* **What this task involves**: Every record is to be copied unchanged, except that its pictures are removed.

===== Records supplied

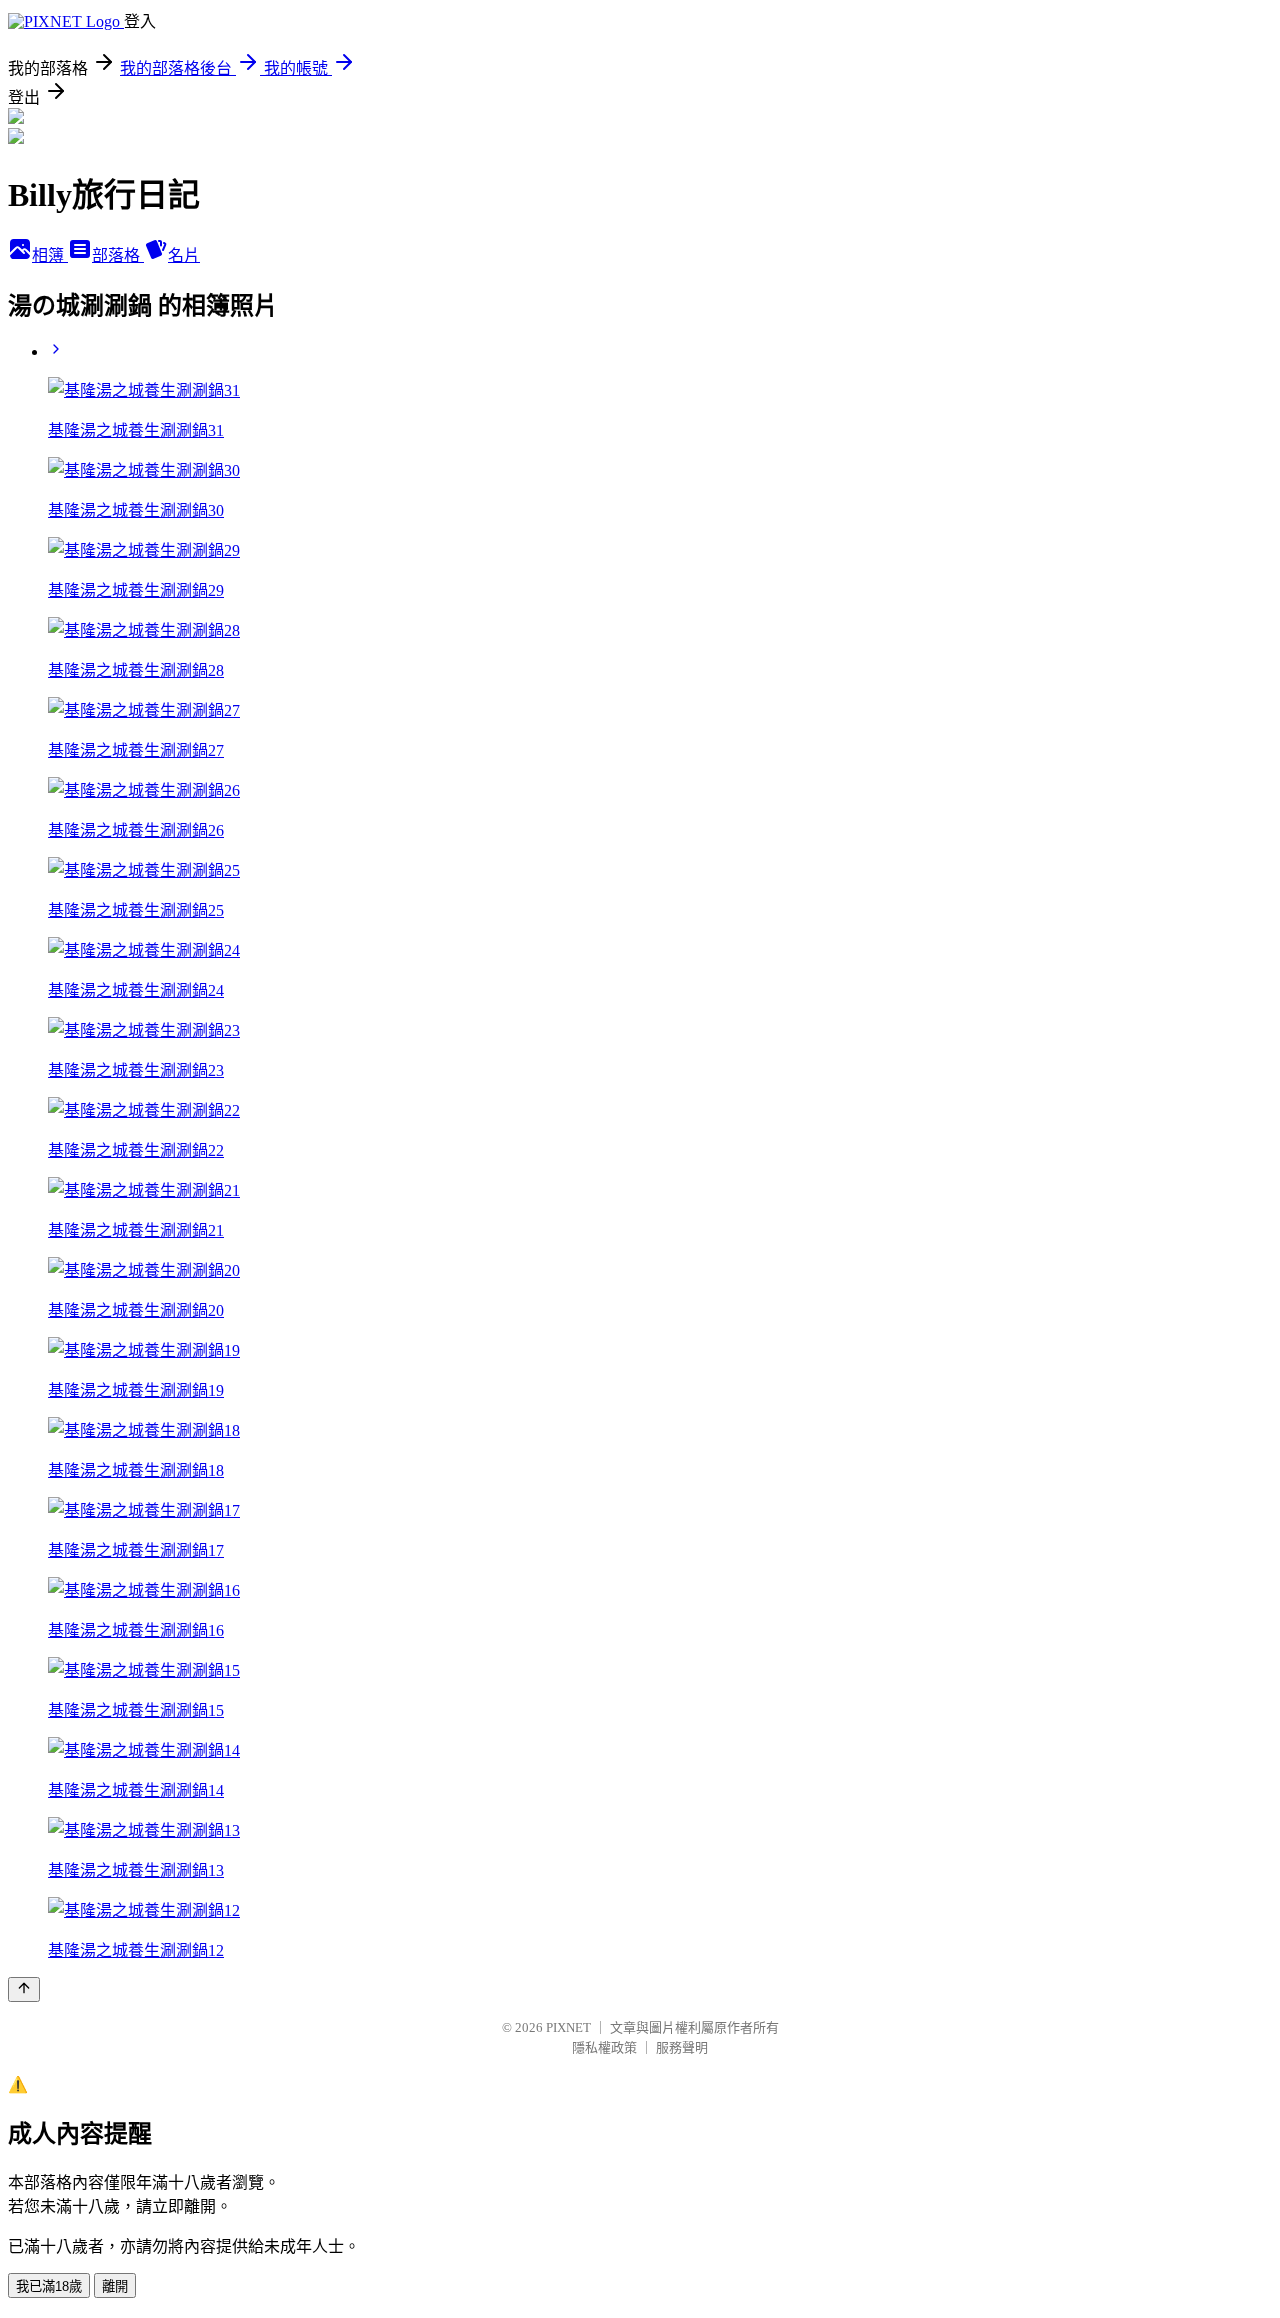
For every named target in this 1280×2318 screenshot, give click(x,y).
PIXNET (568, 2027)
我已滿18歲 (49, 2286)
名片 (184, 255)
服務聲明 (682, 2047)
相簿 (50, 255)
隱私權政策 (604, 2047)
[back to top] (24, 1989)
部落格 (118, 255)
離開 (115, 2286)
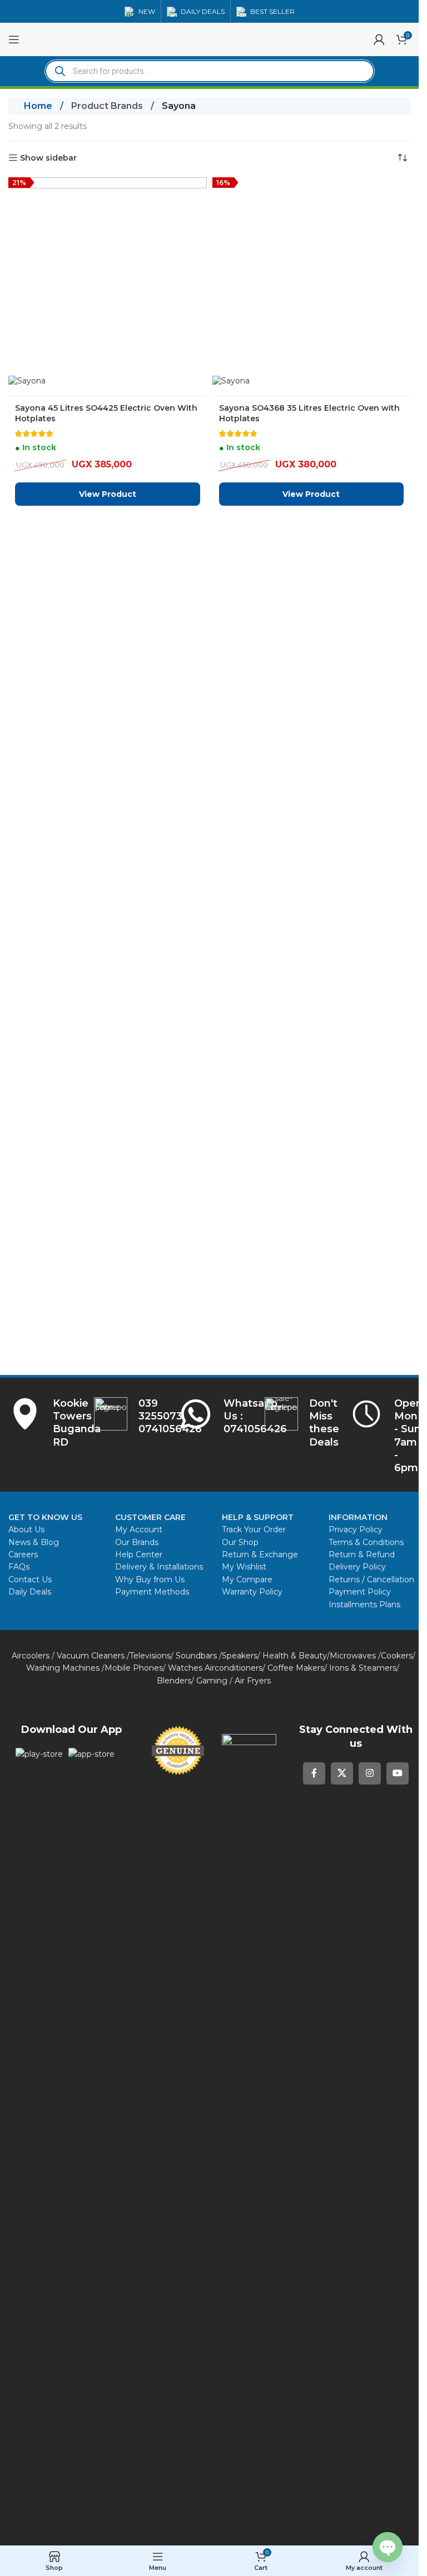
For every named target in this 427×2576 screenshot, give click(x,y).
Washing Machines (63, 1668)
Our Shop (240, 1542)
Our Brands (136, 1542)
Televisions (150, 1656)
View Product (107, 1130)
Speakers (239, 1656)
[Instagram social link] (370, 1773)
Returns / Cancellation (371, 1580)
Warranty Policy (252, 1592)
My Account (138, 1529)
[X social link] (342, 1773)
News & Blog (33, 1542)
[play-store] (39, 1754)
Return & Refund (363, 1554)
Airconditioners (233, 1668)
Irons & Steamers (362, 1668)
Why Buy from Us (150, 1580)
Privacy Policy (356, 1529)
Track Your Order (254, 1529)
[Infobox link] (213, 1416)
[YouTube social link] (397, 1773)
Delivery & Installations (159, 1567)
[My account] (379, 39)
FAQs (18, 1567)
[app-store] (91, 1754)
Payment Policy (360, 1592)
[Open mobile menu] (14, 39)
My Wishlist (244, 1567)
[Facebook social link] (314, 1773)
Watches (185, 1668)
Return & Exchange (260, 1554)
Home (38, 106)
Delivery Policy (357, 1567)
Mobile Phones (134, 1668)
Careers (23, 1554)
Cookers (397, 1656)
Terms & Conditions (366, 1542)
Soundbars (196, 1656)
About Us (26, 1529)
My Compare (247, 1580)
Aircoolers (30, 1656)
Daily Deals (29, 1592)
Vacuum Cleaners (91, 1656)
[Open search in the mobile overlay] (209, 71)
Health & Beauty (294, 1656)
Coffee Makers (295, 1668)
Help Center (138, 1554)
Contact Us (30, 1580)
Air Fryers (253, 1681)
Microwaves (353, 1656)
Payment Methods (152, 1592)
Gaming (211, 1681)
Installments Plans (364, 1605)
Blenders (174, 1681)
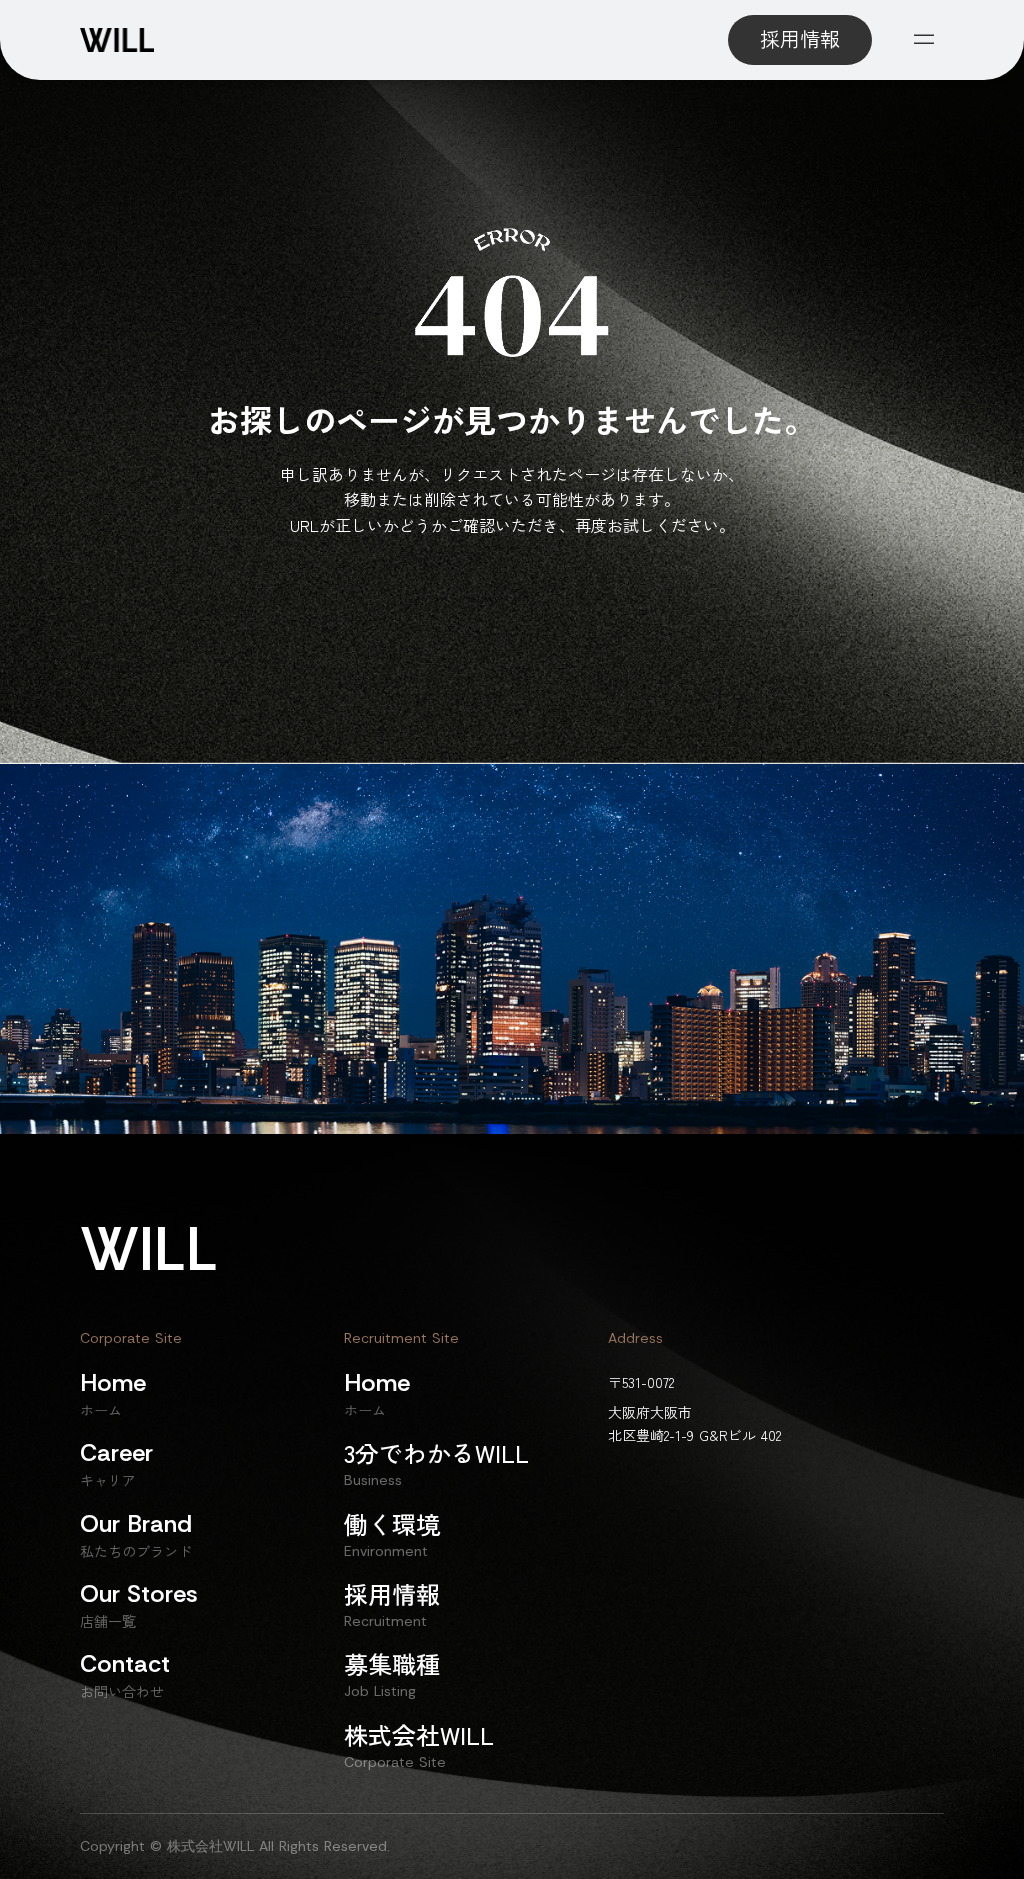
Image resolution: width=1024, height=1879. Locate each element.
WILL (149, 1250)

==========

* **Solution for this task**:
For every named target in this 1280×2318 screenshot, give click(x,y).
PIXNET (568, 2027)
我已滿18歲 (49, 2286)
名片 (184, 255)
服務聲明 (682, 2047)
相簿 (50, 255)
隱私權政策 (604, 2047)
[back to top] (24, 1989)
部落格 (118, 255)
離開 (115, 2286)
For every named target in this 427×2576 screenshot, give click(x,y).
Washing Machines (63, 1668)
Our Shop (240, 1542)
Our Brands (136, 1542)
Televisions (150, 1656)
View Product (107, 1130)
Speakers (239, 1656)
[Instagram social link] (370, 1773)
Returns / Cancellation (371, 1580)
Warranty Policy (252, 1592)
My Account (138, 1529)
[X social link] (342, 1773)
News & Blog (33, 1542)
[play-store] (39, 1754)
Return & Refund (363, 1554)
Airconditioners (233, 1668)
Irons & Steamers (362, 1668)
Why Buy from Us (150, 1580)
Privacy Policy (356, 1529)
Track Your Order (254, 1529)
[Infobox link] (213, 1416)
[YouTube social link] (397, 1773)
Delivery & Installations (159, 1567)
[My account] (379, 39)
FAQs (18, 1567)
[app-store] (91, 1754)
Payment Policy (360, 1592)
[Open mobile menu] (14, 39)
My Wishlist (244, 1567)
[Facebook social link] (314, 1773)
Watches (185, 1668)
Return & Exchange (260, 1554)
Home (38, 106)
Delivery Policy (357, 1567)
Mobile Phones (134, 1668)
Careers (23, 1554)
Cookers (397, 1656)
Terms & Conditions (366, 1542)
Soundbars (196, 1656)
About Us (26, 1529)
My Compare (247, 1580)
Aircoolers (30, 1656)
Daily Deals (29, 1592)
Vacuum Cleaners (91, 1656)
[Open search in the mobile overlay] (209, 71)
Health & Beauty (294, 1656)
Coffee Makers (295, 1668)
Help Center (138, 1554)
Contact Us (30, 1580)
Air Fryers (253, 1681)
Microwaves (353, 1656)
Payment Methods (152, 1592)
Gaming (211, 1681)
Installments Plans (364, 1605)
Blenders (174, 1681)
Image resolution: width=1024, height=1879. Locate each element.
WILL (149, 1250)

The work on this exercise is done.